What to do | The answer must be every line of the data that holds the word "below".

Recorded information |

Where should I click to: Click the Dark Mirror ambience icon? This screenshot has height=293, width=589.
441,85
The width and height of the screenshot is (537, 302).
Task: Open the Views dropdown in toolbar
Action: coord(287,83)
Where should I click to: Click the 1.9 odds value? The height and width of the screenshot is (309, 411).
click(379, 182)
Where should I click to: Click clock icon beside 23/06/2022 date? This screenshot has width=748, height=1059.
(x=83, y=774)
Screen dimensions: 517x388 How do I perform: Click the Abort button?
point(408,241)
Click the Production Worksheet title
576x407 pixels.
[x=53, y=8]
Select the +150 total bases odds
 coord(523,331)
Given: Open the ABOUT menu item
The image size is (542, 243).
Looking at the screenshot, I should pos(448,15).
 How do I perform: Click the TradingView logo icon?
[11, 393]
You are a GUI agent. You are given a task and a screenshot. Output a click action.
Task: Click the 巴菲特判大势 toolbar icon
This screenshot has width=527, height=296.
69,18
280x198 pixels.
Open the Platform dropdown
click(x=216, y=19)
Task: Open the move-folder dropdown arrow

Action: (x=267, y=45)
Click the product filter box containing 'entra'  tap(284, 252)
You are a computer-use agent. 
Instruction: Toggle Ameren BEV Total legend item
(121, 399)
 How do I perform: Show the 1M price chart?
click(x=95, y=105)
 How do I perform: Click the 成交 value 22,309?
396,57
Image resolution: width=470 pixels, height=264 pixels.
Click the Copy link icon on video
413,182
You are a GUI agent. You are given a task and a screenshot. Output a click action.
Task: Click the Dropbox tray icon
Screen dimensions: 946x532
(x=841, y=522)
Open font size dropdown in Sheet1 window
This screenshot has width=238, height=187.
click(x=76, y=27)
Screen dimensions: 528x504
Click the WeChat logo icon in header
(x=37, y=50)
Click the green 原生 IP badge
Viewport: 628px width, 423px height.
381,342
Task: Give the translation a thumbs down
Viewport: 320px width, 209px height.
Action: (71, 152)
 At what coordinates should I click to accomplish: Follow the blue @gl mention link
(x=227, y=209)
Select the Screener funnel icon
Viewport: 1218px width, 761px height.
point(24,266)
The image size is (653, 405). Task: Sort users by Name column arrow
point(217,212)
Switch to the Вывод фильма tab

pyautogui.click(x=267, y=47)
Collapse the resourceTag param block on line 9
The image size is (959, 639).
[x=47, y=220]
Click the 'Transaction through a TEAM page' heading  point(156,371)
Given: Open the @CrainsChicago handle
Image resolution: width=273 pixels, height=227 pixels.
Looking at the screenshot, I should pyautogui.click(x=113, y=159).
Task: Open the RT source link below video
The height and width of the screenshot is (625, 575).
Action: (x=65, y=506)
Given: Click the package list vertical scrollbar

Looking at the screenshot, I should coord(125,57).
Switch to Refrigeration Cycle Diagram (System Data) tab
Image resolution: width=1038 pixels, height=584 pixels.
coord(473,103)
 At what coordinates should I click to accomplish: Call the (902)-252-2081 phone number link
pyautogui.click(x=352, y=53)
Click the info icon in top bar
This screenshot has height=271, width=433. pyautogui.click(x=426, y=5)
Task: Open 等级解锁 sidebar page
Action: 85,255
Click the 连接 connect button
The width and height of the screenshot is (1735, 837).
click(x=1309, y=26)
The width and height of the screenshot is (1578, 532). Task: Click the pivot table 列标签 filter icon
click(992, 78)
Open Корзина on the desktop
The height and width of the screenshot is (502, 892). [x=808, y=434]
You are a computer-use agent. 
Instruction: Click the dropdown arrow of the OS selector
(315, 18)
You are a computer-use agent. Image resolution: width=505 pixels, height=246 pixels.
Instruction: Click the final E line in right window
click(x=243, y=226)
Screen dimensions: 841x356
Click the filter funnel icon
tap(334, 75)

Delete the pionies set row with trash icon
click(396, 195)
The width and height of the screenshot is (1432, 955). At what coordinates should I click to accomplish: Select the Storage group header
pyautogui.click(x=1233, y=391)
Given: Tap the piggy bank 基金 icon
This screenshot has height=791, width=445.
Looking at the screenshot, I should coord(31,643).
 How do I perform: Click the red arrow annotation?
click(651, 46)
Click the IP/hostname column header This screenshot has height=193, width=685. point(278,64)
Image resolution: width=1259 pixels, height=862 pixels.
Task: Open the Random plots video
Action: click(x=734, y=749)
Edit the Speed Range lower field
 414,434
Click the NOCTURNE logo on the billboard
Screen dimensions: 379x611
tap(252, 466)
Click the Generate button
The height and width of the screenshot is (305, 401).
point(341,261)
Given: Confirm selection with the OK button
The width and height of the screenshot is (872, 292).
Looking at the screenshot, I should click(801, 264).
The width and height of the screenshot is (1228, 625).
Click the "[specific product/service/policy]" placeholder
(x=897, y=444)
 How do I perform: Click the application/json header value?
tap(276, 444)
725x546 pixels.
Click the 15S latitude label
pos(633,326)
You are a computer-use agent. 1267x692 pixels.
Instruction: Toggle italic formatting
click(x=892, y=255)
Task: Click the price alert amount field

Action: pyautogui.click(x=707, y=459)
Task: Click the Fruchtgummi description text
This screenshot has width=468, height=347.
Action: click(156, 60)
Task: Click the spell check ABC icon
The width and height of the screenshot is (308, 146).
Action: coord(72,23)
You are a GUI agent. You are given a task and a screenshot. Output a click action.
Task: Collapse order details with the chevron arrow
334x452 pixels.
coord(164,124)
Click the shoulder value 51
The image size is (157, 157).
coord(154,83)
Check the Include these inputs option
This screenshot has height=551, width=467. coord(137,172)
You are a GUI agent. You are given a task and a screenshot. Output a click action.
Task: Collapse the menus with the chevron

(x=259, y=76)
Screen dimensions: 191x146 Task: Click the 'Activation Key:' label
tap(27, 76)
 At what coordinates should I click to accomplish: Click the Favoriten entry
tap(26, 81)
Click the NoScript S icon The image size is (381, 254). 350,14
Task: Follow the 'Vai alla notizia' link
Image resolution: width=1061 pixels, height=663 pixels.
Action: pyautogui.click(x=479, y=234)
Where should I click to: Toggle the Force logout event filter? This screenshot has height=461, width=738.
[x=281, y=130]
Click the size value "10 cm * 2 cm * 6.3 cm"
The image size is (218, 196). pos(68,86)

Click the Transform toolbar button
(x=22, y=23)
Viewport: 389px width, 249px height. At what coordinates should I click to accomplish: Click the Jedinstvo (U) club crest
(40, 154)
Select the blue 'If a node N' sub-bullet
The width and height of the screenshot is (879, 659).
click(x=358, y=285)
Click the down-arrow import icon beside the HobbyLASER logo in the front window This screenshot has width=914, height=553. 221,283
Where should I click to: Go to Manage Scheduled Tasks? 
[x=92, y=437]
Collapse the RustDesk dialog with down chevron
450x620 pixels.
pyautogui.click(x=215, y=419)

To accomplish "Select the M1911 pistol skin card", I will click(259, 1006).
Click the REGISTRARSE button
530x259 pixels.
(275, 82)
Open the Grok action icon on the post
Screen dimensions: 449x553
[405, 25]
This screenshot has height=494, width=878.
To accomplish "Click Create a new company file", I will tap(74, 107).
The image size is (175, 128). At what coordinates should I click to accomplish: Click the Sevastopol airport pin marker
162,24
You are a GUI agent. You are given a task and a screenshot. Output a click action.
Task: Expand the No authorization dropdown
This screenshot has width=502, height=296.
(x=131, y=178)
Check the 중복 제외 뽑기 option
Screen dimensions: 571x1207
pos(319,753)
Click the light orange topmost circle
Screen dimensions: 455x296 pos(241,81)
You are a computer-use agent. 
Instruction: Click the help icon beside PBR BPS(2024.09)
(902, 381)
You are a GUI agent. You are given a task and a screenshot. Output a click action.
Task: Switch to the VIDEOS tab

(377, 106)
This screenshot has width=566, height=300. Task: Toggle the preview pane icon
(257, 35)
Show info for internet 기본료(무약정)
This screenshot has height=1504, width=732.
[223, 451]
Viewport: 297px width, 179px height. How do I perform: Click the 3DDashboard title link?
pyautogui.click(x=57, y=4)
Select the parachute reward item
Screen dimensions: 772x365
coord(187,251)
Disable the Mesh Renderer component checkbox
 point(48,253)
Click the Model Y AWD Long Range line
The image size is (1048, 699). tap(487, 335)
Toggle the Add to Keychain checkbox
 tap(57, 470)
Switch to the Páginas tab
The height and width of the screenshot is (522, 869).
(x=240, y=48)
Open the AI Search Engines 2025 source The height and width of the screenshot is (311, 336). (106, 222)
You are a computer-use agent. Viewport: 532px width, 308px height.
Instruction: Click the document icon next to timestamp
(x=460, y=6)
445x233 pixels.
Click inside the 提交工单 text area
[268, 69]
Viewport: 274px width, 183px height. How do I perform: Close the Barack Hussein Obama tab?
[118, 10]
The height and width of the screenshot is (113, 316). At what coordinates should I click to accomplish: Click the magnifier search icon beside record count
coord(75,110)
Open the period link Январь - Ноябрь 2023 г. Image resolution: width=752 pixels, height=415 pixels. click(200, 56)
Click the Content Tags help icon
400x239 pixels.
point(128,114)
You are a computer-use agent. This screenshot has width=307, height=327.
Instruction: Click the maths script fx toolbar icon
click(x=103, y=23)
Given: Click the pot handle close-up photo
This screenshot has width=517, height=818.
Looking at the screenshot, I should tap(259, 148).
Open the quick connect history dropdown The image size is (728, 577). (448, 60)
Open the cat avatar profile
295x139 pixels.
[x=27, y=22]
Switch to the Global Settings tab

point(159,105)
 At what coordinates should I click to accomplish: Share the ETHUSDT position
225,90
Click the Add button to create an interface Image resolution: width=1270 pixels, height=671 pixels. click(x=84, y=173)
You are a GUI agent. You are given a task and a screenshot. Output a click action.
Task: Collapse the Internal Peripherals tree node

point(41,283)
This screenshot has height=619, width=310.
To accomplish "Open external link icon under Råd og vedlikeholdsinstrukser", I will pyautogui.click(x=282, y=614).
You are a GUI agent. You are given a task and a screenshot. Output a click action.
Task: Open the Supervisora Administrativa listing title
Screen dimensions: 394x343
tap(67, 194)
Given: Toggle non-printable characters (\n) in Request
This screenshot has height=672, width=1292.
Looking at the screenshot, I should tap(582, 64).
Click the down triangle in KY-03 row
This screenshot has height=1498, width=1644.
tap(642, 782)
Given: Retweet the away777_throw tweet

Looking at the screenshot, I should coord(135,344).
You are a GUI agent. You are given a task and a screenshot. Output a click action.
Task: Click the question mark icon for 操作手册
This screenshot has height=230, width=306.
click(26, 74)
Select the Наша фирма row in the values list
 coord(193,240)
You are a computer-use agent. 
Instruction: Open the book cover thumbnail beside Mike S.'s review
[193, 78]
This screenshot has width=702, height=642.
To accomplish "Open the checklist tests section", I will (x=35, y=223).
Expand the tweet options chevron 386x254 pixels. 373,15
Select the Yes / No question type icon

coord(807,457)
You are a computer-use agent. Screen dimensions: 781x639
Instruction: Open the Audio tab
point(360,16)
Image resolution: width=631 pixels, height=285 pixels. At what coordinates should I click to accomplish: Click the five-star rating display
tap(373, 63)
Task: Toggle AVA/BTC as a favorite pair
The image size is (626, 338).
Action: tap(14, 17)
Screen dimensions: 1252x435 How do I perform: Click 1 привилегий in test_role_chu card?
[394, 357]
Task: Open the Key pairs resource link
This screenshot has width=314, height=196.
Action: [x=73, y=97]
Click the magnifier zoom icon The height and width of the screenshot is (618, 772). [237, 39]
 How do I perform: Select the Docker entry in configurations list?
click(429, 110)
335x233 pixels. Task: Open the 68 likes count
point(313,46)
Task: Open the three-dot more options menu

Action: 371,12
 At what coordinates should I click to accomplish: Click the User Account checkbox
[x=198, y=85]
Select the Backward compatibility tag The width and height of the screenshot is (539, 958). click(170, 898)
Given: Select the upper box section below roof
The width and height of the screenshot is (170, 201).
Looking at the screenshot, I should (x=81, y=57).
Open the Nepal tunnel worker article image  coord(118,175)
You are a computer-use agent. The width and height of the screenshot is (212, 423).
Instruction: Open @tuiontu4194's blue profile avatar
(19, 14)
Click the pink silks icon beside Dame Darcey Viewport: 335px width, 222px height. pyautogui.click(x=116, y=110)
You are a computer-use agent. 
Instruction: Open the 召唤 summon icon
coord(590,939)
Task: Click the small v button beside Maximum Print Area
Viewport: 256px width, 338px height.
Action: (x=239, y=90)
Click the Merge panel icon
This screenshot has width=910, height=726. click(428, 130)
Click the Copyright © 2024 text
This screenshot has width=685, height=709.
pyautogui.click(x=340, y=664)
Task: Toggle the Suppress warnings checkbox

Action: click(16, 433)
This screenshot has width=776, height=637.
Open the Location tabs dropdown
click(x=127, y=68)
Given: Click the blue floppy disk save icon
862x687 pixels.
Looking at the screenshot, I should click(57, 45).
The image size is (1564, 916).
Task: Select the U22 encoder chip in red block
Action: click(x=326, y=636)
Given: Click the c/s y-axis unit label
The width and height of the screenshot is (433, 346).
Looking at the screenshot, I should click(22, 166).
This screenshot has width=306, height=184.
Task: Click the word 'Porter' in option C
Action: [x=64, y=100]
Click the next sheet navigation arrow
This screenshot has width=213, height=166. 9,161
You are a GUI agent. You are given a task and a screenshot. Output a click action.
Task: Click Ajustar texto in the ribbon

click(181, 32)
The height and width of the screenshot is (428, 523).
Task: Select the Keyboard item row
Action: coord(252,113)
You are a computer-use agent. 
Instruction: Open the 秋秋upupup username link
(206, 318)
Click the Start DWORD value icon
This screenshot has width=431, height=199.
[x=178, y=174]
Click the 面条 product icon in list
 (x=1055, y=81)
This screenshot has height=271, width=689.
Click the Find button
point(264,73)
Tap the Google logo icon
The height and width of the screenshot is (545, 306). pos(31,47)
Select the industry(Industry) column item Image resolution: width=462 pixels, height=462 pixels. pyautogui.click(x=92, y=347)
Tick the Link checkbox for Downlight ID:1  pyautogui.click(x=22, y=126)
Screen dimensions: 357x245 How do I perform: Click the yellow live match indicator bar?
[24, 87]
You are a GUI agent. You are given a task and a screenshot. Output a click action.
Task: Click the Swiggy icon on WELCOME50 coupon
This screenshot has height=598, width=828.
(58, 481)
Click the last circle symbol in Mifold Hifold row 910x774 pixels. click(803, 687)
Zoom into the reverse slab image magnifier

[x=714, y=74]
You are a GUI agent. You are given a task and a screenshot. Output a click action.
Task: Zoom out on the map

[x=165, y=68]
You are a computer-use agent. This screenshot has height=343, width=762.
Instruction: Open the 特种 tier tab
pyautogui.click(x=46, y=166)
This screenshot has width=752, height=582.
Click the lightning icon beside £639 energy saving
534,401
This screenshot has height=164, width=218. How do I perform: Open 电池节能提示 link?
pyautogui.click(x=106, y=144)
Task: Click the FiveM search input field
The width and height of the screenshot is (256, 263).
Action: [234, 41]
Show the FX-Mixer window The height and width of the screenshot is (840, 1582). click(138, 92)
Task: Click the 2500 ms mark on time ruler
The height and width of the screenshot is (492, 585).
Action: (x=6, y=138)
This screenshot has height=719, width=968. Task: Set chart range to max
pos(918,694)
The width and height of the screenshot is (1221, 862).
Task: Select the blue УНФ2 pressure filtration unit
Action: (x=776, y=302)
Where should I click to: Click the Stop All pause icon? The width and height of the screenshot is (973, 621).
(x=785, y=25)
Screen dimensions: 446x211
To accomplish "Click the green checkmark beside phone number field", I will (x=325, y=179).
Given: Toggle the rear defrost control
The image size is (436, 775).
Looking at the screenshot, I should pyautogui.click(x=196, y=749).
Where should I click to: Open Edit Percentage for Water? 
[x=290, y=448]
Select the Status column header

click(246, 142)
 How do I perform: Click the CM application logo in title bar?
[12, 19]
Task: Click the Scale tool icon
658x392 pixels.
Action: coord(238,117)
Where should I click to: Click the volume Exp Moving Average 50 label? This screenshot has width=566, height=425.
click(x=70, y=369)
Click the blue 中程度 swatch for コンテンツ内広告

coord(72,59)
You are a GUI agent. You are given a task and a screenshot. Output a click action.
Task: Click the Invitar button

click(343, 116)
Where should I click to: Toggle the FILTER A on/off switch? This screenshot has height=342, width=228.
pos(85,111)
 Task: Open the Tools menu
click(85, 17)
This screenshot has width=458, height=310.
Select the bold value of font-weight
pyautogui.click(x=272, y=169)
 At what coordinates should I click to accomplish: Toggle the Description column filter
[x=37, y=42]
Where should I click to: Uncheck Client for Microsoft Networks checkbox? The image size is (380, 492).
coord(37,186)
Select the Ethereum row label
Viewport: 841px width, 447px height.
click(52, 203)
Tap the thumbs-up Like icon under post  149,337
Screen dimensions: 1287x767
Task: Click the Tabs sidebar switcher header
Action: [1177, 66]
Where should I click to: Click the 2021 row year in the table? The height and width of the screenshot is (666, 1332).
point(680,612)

Answer |
Task: Open the RT source link below video
Given: Select the upper box section below roof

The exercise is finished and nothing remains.